== Complete the following ==
a – Using the forum thread about Vinci's operas, decide whether each statement agrees with it: (i) Belluccia disguises herself as a man to pursue Carlo; (ii) the series 'Beautiful Music in Difficult Times' was posted in 2021; (iii) Carlo is put to death after Federico threatens him. Answer yes or no for each, quoting the deciding words.
b – Retype the part of the forum thread about Vinci's operas from "The series is" up to and including "(hence the title).".

== Selected passage ==
»»

There is a third opera by Vinci, apparently recently discovered and/or reconstructed. I just ordered it (also available on DVD).


----------



## Pugg

Florestan said:


> There is a third opera by Vinci, apparently recently discovered and/or reconstructed. I just ordered it (also available on DVD).


You are getting very adventures. .....


----------



## Ingélou

There's a link here which features Vinci's opera The Lovers in the Gallery.
https://sundaybaroque.org/beautiful-music-in-difficult-times-october-20/

The series is entitled 'Beautiful Music in Difficult Times' and, guess what, was posted in 2020. :tiphat:


----------



## Ingélou

Edit: It's 'The Lovers in the Galley' - *Li zite 'ngalera*. Sorry. 
https://en.wikipedia.org/wiki/Li_zite_'ngalera
Plot synopsis:
The young man Carlo abandons his old love Belluccia in favour of a new one, Ciomma. Disguised as a man, Belluccia pursues Carlo. She manages to make several local ladies, including Ciomma herself, fall in love with her. When Belluccia's father, the galley captain Federico, arrives, he threatens Carlo with death, but Belluccia takes pity on him and the couple are reconciled and married. At the end of the opera we see the newlyweds sail back to their old hometown on Federico's galley (hence the title).


----------



## hammeredklavier

Interesting. Is he related to the famous Leonardo da Vinci by any chance?


----------



## Ingélou

hammeredklavier said:


> Interesting. Is he related to the famous Leonardo da Vinci by any chance?


 Nice point!

Google doesn't say, but the inference is not. Leonardo da Vinci had no direct descendants and anyway 'da Vinci' means came from (the village of) Vinci rather than being a surname.


----------

««

== Collected material ==

»»

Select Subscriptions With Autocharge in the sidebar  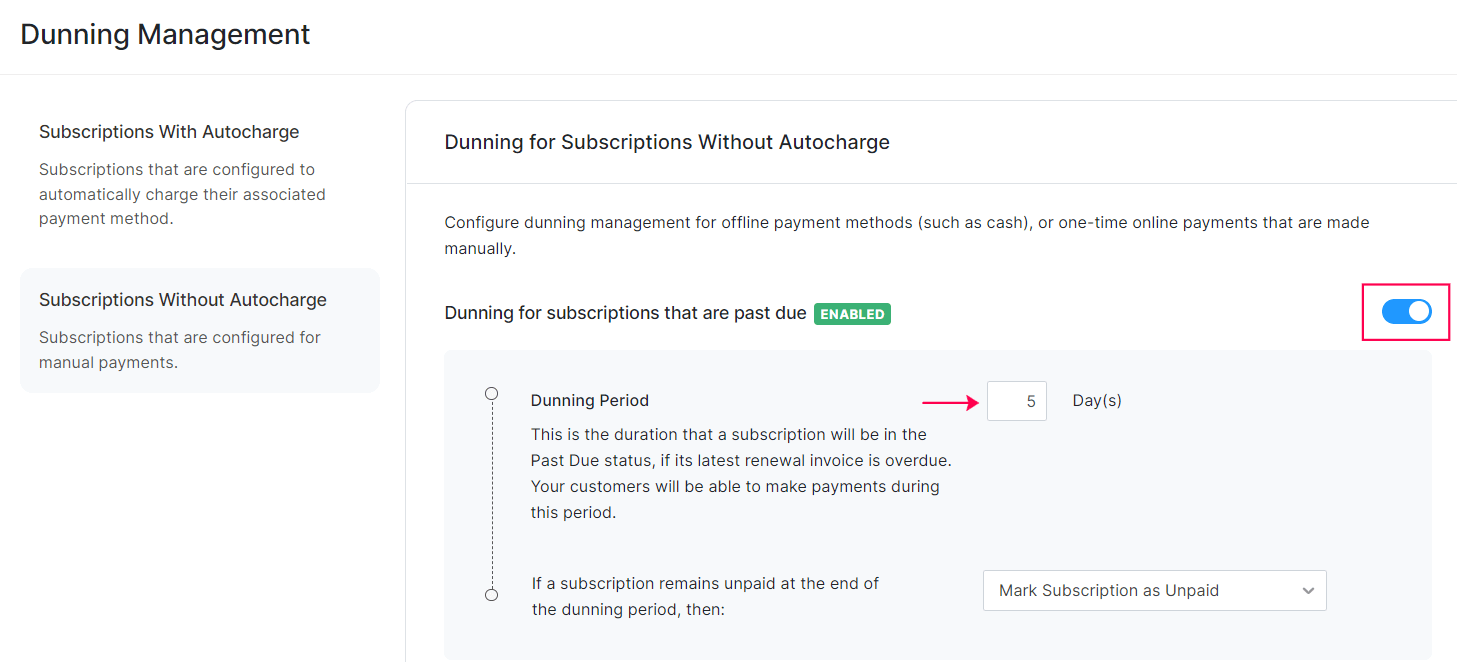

««

== Answers to the tasks ==
a –
(i) Yes: "Disguised as a man, Belluccia pursues Carlo."
(ii) No: "was posted in 2020."
(iii) No: "he threatens Carlo with death, but Belluccia takes pity on him and the couple are reconciled and married."

b –
The series is entitled 'Beautiful Music in Difficult Times' and, guess what, was posted in 2020. :tiphat:


----------



## Ingélou

Edit: It's 'The Lovers in the Galley' - *Li zite 'ngalera*. Sorry. 
https://en.wikipedia.org/wiki/Li_zite_'ngalera
Plot synopsis:
The young man Carlo abandons his old love Belluccia in favour of a new one, Ciomma. Disguised as a man, Belluccia pursues Carlo. She manages to make several local ladies, including Ciomma herself, fall in love with her. When Belluccia's father, the galley captain Federico, arrives, he threatens Carlo with death, but Belluccia takes pity on him and the couple are reconciled and married. At the end of the opera we see the newlyweds sail back to their old hometown on Federico's galley (hence the title).